Отметим также, что явное невнимание и даже пренебрежение Судзуки к историческому контексту приводимых им примеров «подлинно дзэнского фехтования» вполне согласуется и с его концепцией природы дзэн-буддизма в целом. Вся внешняя оболочка дзэн — организационная, культурная, литературная, ритуальная — является для него чем-то совсем незначительным. Он рассматривает дзэн как опытно-экзистенциальное воплощение самой истины, как безвременную сущность; человек якобы обретает со своим внутренним «я», а затем воплощает его во внешнем мире, каким бы этот последний ни был. Такой дзэн на самом деле не имеет истории.
Подобный подход приводит Судзуки к выводу, что дзэн остается дзэн, всегда и везде, в кровавых внутренних войнах средневековой Японии, в школах боевых искусств периода Токугава, и даже во второй мировой войне. И Судзуки пытается говорить языком современных, «мирных» боевых искусств, ставящих целью через фехтование обрести совершенство и открыть подлинную природу «не-себя» (или природы будды?), о самых что ни на есть реальных сражения и поединках, в которых существовало только одно желание — убить как можно больше врагов. Идет ли речь о самурае периода Воюющих царств, сражающемся под знаменами своего стремящегося к власти господина или об ученике, держащем в руках деревянный меч — раз и тот, и другой причастны в какой-то степени дзэн-буддизму, значит сущность дзэн тем самым выражена в своей неподвластной времени самотождественности. Ибо дух дзэн есть дух дзэн, когда бы и в ком бы он ни воплощался.
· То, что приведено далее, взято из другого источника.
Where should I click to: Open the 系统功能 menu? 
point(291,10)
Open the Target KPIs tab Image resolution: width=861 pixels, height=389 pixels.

Такая философия не только приводит выросшего на западной истории и культуре человека к непониманию и смущению, но и является непоследовательной сама по себе. Конечно, даже в эпоху войн, быть может, кто-то и говорил о развитии и обретении через фехтование своего «подлинного я», но таких находилось очень и очень немного. Большинство рядовых самураев, находивших в дзэнской медитации практическую помощь для исполнения ими своего главного предназначения, едва ли имели какое-либо представление о тех высоких духовных благах, которые проповедует явно идеализированная концепция Судзуки. Она справедлива лишь в отношении достаточно позднего периода.